The ABA data shows 55,728 women are enrolled in law schools. Put another way: 50.3 percent of J.D. students nationwide are women.
It’s the highest percentage of women since the ABA began keeping track of gender and law school enrollment in 1963. Fifty-three years ago, 3.7 percent of law school students were women.
The number also continues a six-year trend of increasing percentages of women enrolled in law school, said Kyle McEntee, executive director of Law School Transparency , a Washington, D.C.-based nonprofit organization.
“It’s a milestone for the legal profession — not just legal education,” he said.
At the same time, McEntee added, “it’s one that have to be careful about over-celebrating, given the context in which they’re occurring.”
He pointed to a report he co-authored last monththat concluded women are more likely to attend law schools that received lower U.S. News & World Report rankings, and carry worse job placement records.
On the “Law School Cafe” blog , his co-author Deborah Merritt, the law professor at Ohio State University’s Moritz College of Law, wrote on Thursday that the new ABA figures suggest the gender gap in school ranking and job placement remains:
On average, the better ranked schools enroll a significantly smaller percentage of women students. The correlation remains when we look at schools’ placement outcomes. Men are significantly more likely than women to attend schools that place a large percentage of their graduates in full-time, long-term jobs requiring a law license.
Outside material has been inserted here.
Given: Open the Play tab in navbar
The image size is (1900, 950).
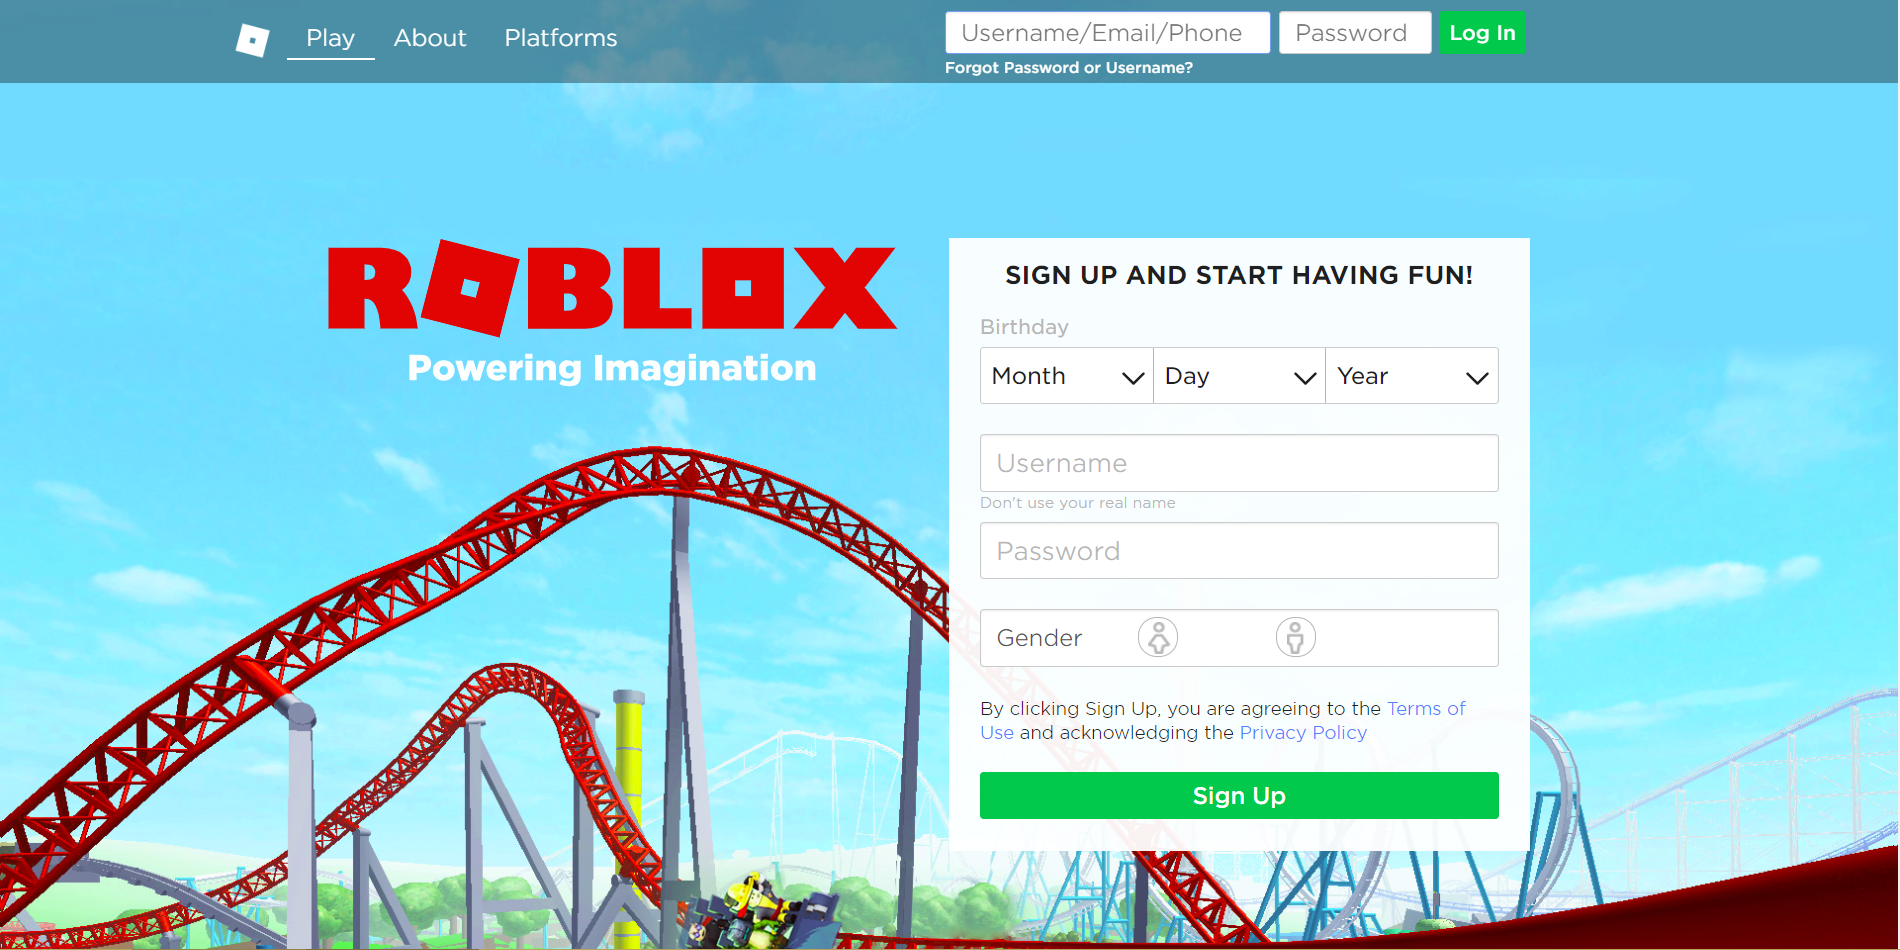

Women are more likely to attend schools with weak employment outcomes.
Jenny Waters, executive director at the National Association of Women Lawyers, said “law schools have been working on parity, with more women tenure-track professors and deans.”
“Close to one-third of law school deans are now women, and it makes a difference to have women in positions of leadership,” she said. “The idea, ‘You can be what you see’ applies to law school as well.”